Lauer was subjected to a “good character test” in order to get the property, but that was before reports broke that he had a long history of sexually harassing Today Show staffers.
Now, New Zealand’s Walking Access Commission and Department of Conservation want an easement on a 49 kilometer-long road that cuts through his land. These groups claim that, since Lauer is only leasing the land from the government, the public should have greater access to it.
“This easement that’s been proposed is being proposed to solve a problem that does not exist, and that’s the misinformation that’s out there and it’s out there on purpose,” Lauer said. The former news anchor was calling in from New York, and he said that no one had been shooed off of the 26,500-acre property.
“Show me the logs of the people, of Walking Access [Commission] and other people, of all the people who they say have been denied?” he said. “They don’t exist.”

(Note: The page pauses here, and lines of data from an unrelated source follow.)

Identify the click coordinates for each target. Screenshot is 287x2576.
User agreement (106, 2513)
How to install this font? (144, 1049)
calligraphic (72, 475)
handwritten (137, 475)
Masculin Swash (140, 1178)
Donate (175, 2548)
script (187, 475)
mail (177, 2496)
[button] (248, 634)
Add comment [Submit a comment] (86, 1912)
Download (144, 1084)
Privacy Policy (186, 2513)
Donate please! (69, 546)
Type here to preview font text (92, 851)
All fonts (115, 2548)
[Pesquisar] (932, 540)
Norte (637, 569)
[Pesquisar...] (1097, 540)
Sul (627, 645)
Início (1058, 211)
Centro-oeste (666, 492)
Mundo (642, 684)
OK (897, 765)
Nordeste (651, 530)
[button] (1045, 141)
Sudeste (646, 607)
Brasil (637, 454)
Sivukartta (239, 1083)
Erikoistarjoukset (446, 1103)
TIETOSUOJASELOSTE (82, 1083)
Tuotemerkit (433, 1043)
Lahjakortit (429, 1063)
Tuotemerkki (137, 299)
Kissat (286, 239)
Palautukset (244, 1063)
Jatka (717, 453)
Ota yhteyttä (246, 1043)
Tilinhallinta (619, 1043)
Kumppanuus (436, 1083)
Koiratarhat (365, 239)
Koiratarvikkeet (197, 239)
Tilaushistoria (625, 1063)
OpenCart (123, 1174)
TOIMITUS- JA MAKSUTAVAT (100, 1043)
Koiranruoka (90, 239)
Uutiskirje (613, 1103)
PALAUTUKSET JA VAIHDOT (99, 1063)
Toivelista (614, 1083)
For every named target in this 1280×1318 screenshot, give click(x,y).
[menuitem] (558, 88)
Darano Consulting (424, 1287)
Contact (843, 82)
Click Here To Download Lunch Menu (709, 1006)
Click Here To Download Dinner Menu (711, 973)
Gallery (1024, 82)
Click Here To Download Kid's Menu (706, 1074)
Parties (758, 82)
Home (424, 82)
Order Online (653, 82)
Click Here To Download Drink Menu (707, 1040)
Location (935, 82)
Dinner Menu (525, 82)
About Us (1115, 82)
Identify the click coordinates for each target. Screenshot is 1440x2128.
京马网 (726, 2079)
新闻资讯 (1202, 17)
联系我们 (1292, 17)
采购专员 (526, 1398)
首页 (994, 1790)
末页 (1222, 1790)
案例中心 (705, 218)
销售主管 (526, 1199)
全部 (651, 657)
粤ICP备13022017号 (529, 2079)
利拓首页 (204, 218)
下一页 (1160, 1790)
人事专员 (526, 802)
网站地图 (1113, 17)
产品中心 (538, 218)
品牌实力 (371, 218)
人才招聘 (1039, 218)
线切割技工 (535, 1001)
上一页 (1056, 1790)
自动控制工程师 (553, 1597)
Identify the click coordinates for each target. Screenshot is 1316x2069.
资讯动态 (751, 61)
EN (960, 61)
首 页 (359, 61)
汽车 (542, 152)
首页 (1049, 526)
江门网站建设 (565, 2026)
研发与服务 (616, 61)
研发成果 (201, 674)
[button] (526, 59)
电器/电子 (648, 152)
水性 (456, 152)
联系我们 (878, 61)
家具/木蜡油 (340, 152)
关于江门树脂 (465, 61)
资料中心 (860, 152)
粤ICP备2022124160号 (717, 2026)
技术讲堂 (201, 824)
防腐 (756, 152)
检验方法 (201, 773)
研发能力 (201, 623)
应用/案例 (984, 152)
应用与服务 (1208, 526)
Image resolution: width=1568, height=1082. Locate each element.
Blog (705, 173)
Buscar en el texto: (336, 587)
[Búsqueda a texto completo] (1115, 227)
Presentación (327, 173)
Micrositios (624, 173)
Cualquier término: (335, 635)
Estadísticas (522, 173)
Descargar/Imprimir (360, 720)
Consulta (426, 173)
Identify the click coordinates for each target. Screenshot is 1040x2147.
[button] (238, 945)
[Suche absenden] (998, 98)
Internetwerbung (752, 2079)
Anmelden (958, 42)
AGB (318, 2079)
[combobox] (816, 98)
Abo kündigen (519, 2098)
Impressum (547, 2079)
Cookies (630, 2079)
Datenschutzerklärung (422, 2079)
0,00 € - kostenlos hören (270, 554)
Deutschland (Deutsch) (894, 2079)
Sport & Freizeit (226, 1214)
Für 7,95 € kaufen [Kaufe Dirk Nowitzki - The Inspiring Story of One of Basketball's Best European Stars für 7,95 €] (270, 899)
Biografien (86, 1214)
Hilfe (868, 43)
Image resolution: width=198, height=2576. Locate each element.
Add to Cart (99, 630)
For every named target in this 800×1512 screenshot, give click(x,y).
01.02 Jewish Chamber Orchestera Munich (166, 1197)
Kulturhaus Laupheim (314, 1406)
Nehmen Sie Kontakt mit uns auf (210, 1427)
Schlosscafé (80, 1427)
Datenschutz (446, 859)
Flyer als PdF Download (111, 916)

“I don’t know what the problem [is] they’re trying to solve because we have never denied people access who have gone through the correct procedure and called the station and said they were prepared to be on the road and properly equipped,” Lauer said.
While he felt that the easement was an attempt to capitalize on his situation, Lauer claimed that the proposal would cause genuine danger of its own as well.
“The easement itself would create a problem,” he said. “All of a sudden we would have no way of knowing who’s back there. One of the directors of one of the groups said it would be carefully managed, well by who? Is there going to be someone from Walking Access Commission sitting on the side of the road, or are the people that farm that property going to have to sit there and count every person who goes back there and what’s going to happen when they get back there and they don’t come back out. Are we supposed to stop farming that land and go look for them?”
Lauer purchased the property for $13 million, and he said that he would consider accepting compensation in exchange for granting the easement.
“I would certainly explore that option,” he said. “I would explore that option, as I think anybody would.”